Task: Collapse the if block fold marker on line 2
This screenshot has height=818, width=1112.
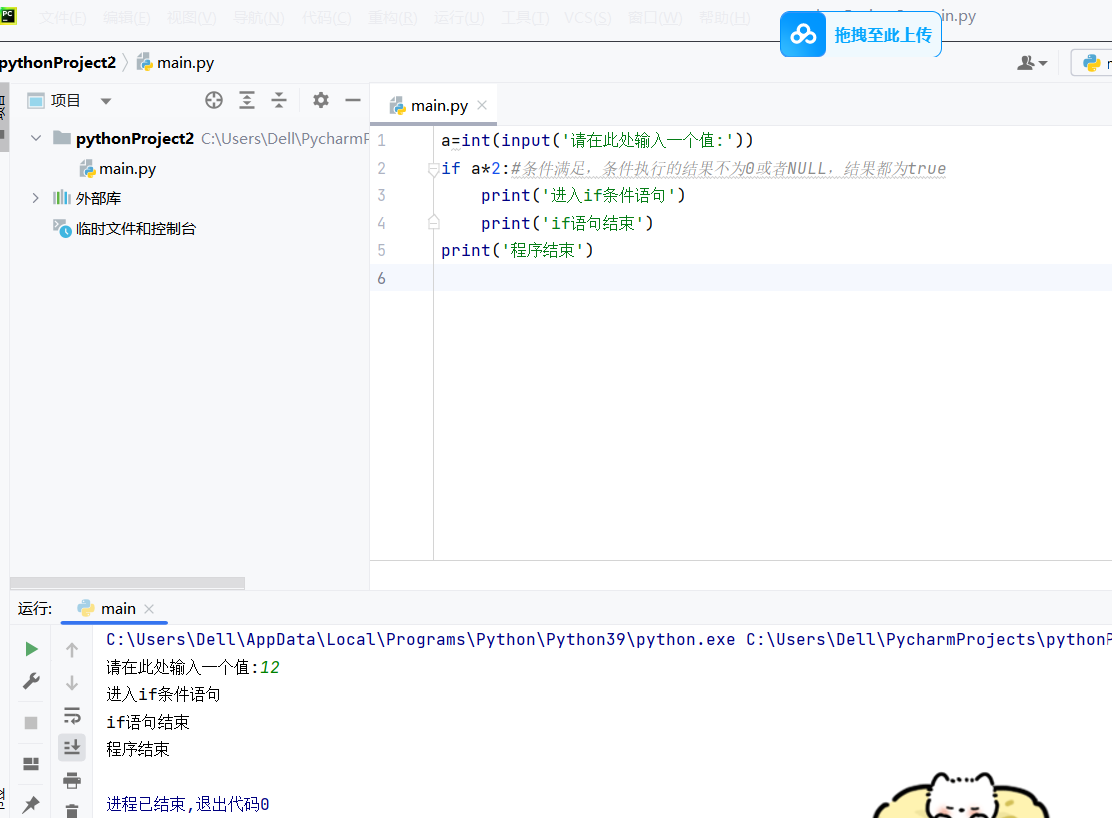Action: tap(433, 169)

+===+

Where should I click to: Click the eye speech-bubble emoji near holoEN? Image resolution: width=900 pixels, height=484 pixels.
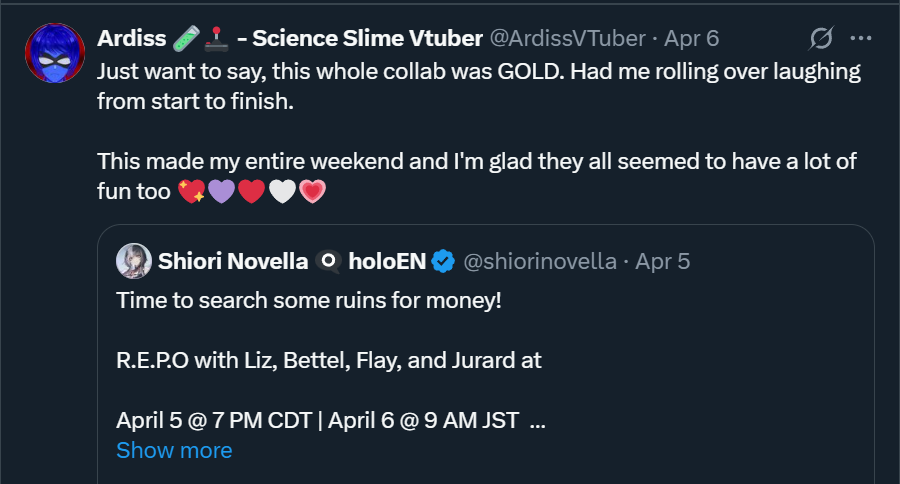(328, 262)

+===+

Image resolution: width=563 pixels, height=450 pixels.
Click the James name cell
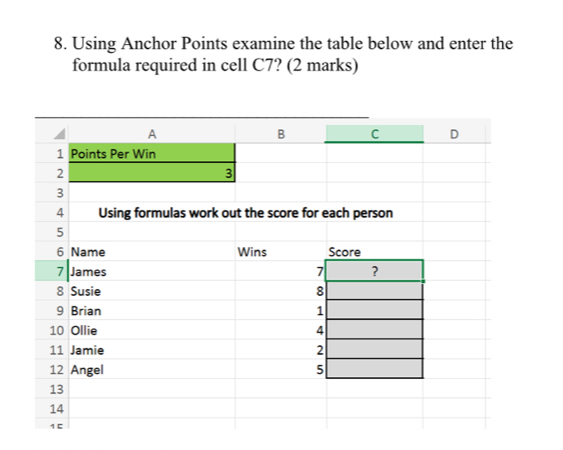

+===+

__AIM OF THE TASK__
From the listing above, return the lines starting at the one with "Image resolution: width=563" and ending at the one with "Click the James name cell", both kept, exactly as they appear and nothing more.

__EXPECTED ANSWER__
Image resolution: width=563 pixels, height=450 pixels.
Click the James name cell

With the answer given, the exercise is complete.